* [Passage for review]:
:::::

JUDGMENT NO. LC/H/18/25 CASE NO. LC/H/617/24

CLIFF NHOKWARA	APPLICANT

Versus

TENNIS ZIMBABWE	RESPONDENT

Before the Honourable Kudya J;

For the Applicant	- I. Nderere and F. Manyuchi, Legal Practitioners For the Respondent	- S. Musapatika, Legal Practitioner

KUDYA J:

This is an application for condonation for the late noting of an appeal. The background to the matter is that appellant lost his job with Tennis Zimbabwe following disciplinary proceedings. He is unhappy with his job loss so he intends to appeal to the Labour Court about the job loss. His first attempt to appeal in 2022 was followed by incidences of his appeal being deemed abandoned for non-compliance with the Labour Court Rules. Twenty two months later he is seeking for the late noting of his appeal. He attributes the delay to sluggishness on his lawyers’ part. He claims that he has good prospects of appeal so he seeks to be condoned for the delay. The respondent is opposed to the grant of condonation relief.

It states that the delay is inordinate, that the sluggish lawyer approach is not substantiated by an affidavit from the lawyer concerned and that the intended appeal has no merits. The respondent prays that the condonation application be dismissed with costs on the higher scale since this application is in its view an abuse of court process. At the onset of the application parties argued over the notice of opposition in the matter. The applicant was adamant that there was no opposition as it did not have the attendant resolution to demonstrate that the deponent to the opposing affidavit was not on a frolic of his own. The appellant impugned the resolution tendered by the respondent and argued that it had to be under the hand of the executive committee. It is settled that when authority is queried it has to be satisfied by the production of a resolution. See Dube v PSMAS SC 79-19.

The mischief behind resolutions is to guard against parties litigating on a frolic of their own without the mandate of the legal persona the purport to represent. In the case at hand what was only critical was to ensure that indeed litigaton was sanctioned by Tennis Zimbabwe. The niceties about their structures is neither here nor there. The argument about the resolution being without foundation should therefore fall away. The point in limine is accordingly dismissed. On the merits plane the test for condonation is settled. See Jansen v Acavalos 1993(1) ZLR216(S)

Extent and Excuse

In the case at hand delay is about 22 months. The excuse is that the lawyer who was handling the matter bungled it at all times resulting in the matter being deemed abandoned on more than a single occasion. As observed by the respondent there is no affidavit from the said lawyer explaining the burgling complaining about. To that extent the excuse remains hanging without foundation. It is settled that where a litigant wants to rely on his lawyer’s folly to found a condonation excuse such lawyer should put in an affidavit to explain such. See Mapfumo vs Divvy land Pvt Ltd SC39-24. Such has not been done in this case to the extent that the excuse remains without foundation. The application thus fails the 1st rung.

Merits of the matter

In the case at hand the appellant states that he was relieved of his duties in circumstances where he is of the view that such should not have happened. The brief history set out in the papers filed

of record however suggests that the appeal is volatile. It does not seem to hold sufficient strength to support the condonation sought by appellant.

As regards the convenience of the court and the quest for finality to litigation. See Muwani vs Mugumwa HCH 116-23 It is clear that the court cannot be saddled with repeated cases of the same application being abandoned and rekindled. The trend on the matter seems to give effect to what is frowned upon in the case of Ndebele v Ncube 1992(1) ZLR288(SC) that the law only helps the vigilant and not the sluggard. In the case at hand appellant can only blame himself for the sluggish prosecution of his appeal.

Punitive costs

It is settled that such are only reserved for exceptional cases. See Mahembe v Matambo HC B 322-

02. Facts of the case at hand do not demonstrate anything extraordinary that warrants the court to penalize the applicant with costs on the higher scale. It is the court’s view that the interests of justice dictate that costs be awarded on the ordinary scale.

In the ultimate the application for condonation for late noting of appeal being without good foundation it be is and hereby dismissed with costs on the ordinary scale.

:::::

* [Source material]:
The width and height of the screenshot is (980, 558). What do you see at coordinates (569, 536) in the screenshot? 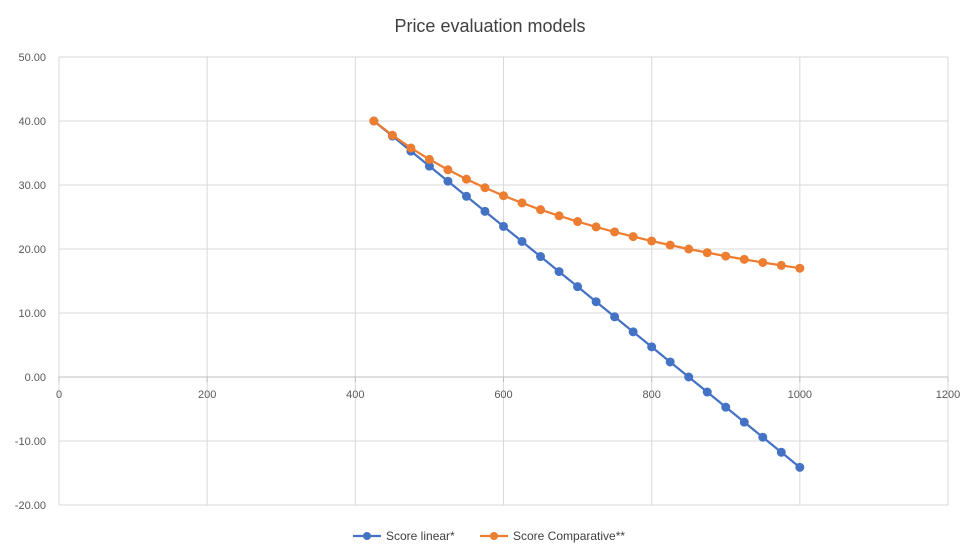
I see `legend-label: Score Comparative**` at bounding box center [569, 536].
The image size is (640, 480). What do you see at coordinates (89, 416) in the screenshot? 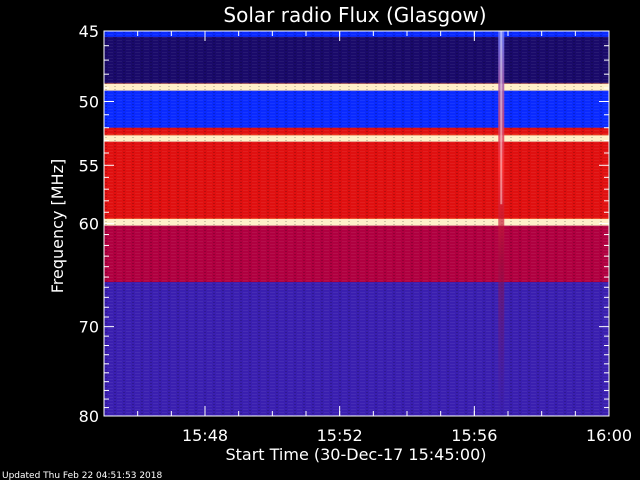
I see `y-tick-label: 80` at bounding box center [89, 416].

:::::

* [Brief]:
Please reproduce the Labour Court judgment word for word between "It is settled that such" and "awarded on the ordinary scale.", inclusive.

* [Exercise output]:
It is settled that such are only reserved for exceptional cases. See Mahembe v Matambo HC B 322-

02. Facts of the case at hand do not demonstrate anything extraordinary that warrants the court to penalize the applicant with costs on the higher scale. It is the court’s view that the interests of justice dictate that costs be awarded on the ordinary scale.